>>>

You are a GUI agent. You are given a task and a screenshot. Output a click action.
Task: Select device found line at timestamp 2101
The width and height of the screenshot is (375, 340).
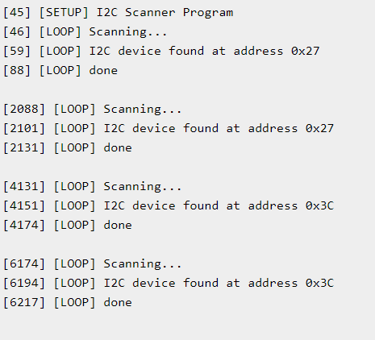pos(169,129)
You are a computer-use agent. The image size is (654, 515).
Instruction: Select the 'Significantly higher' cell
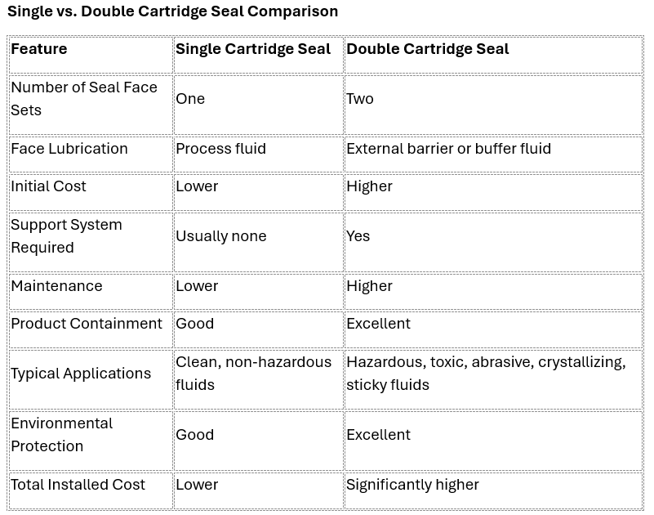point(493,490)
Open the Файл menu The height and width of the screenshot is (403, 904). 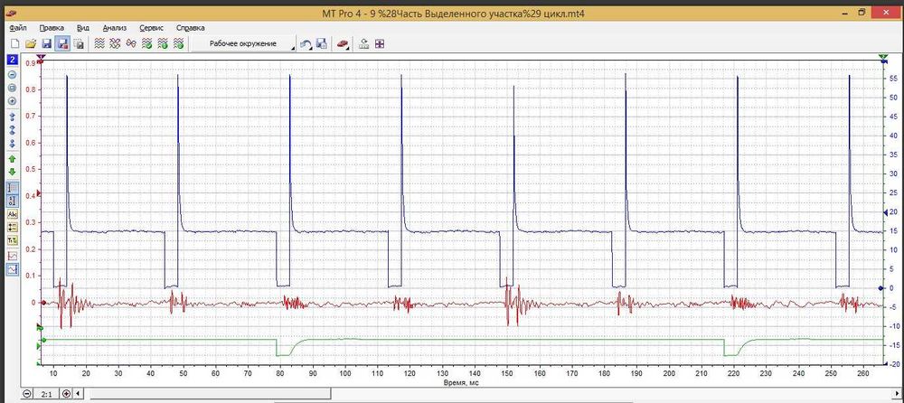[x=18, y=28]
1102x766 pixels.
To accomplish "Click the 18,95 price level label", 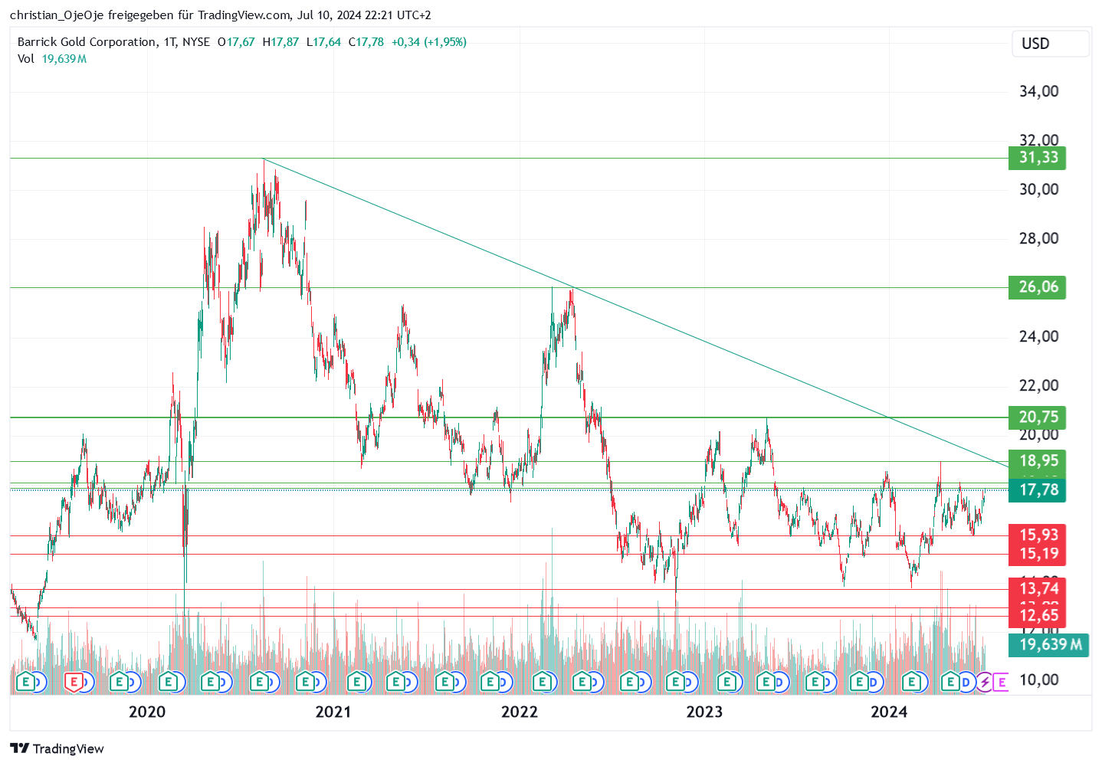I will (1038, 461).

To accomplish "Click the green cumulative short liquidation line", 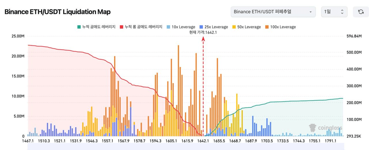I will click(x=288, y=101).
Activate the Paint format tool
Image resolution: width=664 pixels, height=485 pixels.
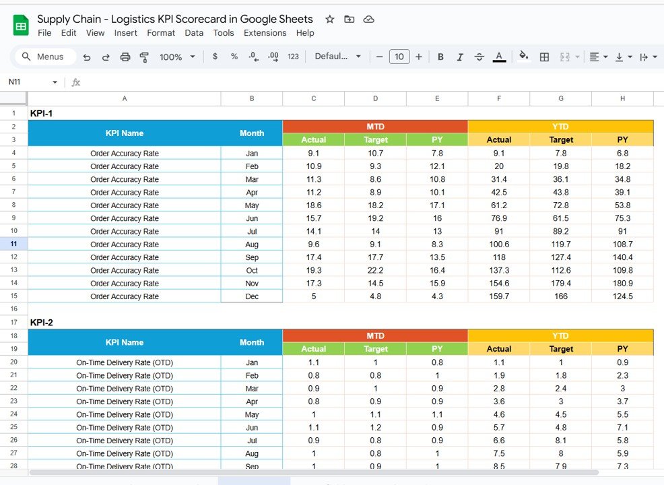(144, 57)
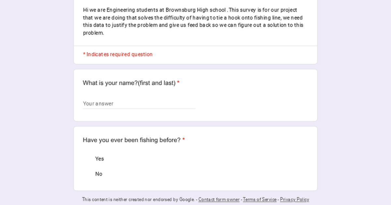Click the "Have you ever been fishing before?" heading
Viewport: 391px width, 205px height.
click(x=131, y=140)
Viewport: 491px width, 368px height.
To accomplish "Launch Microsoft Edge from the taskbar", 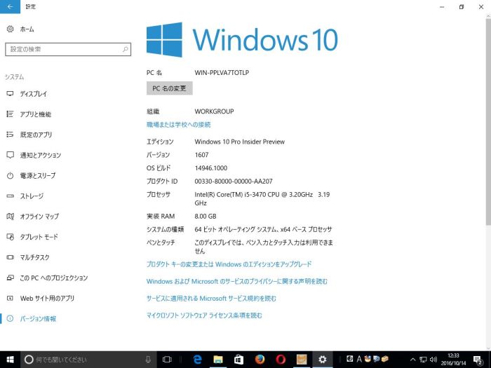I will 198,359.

<<<

● EXERCISE AIM: From the entries above, collect every line with the string "agent" in it.

● TASK RESPONSE:
You are a GUI agent. You are given a task and a screenshot. Output a click action.
You are a computer-use agent. The image size is (654, 515).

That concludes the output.